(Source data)
↓
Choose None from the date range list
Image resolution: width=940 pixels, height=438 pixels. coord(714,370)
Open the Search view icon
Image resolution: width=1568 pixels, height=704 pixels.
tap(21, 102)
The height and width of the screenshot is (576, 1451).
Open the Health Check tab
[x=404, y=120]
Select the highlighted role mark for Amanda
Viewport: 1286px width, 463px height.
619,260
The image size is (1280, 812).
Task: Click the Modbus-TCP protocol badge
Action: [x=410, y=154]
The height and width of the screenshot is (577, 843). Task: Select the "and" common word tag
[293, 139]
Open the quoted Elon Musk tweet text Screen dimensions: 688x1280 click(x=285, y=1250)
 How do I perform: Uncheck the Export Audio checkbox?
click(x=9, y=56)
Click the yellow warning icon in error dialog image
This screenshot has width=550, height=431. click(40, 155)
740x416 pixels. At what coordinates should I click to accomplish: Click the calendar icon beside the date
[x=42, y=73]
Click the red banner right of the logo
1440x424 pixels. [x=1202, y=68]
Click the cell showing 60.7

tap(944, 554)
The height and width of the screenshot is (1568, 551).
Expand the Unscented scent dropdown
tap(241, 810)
↑
Brief →
Exact copies of all the entries above are required.

Answer box →
Choose None from the date range list
Image resolution: width=940 pixels, height=438 pixels. coord(714,370)
Open the Search view icon
Image resolution: width=1568 pixels, height=704 pixels.
tap(21, 102)
The height and width of the screenshot is (576, 1451).
Open the Health Check tab
[x=404, y=120]
Select the highlighted role mark for Amanda
Viewport: 1286px width, 463px height.
619,260
The image size is (1280, 812).
Task: Click the Modbus-TCP protocol badge
Action: [x=410, y=154]
The height and width of the screenshot is (577, 843). Task: Select the "and" common word tag
[293, 139]
Open the quoted Elon Musk tweet text Screen dimensions: 688x1280 click(x=285, y=1250)
 How do I perform: Uncheck the Export Audio checkbox?
click(x=9, y=56)
Click the yellow warning icon in error dialog image
This screenshot has width=550, height=431. click(40, 155)
740x416 pixels. At what coordinates should I click to accomplish: Click the calendar icon beside the date
[x=42, y=73]
Click the red banner right of the logo
1440x424 pixels. [x=1202, y=68]
Click the cell showing 60.7

tap(944, 554)
The height and width of the screenshot is (1568, 551).
Expand the Unscented scent dropdown
tap(241, 810)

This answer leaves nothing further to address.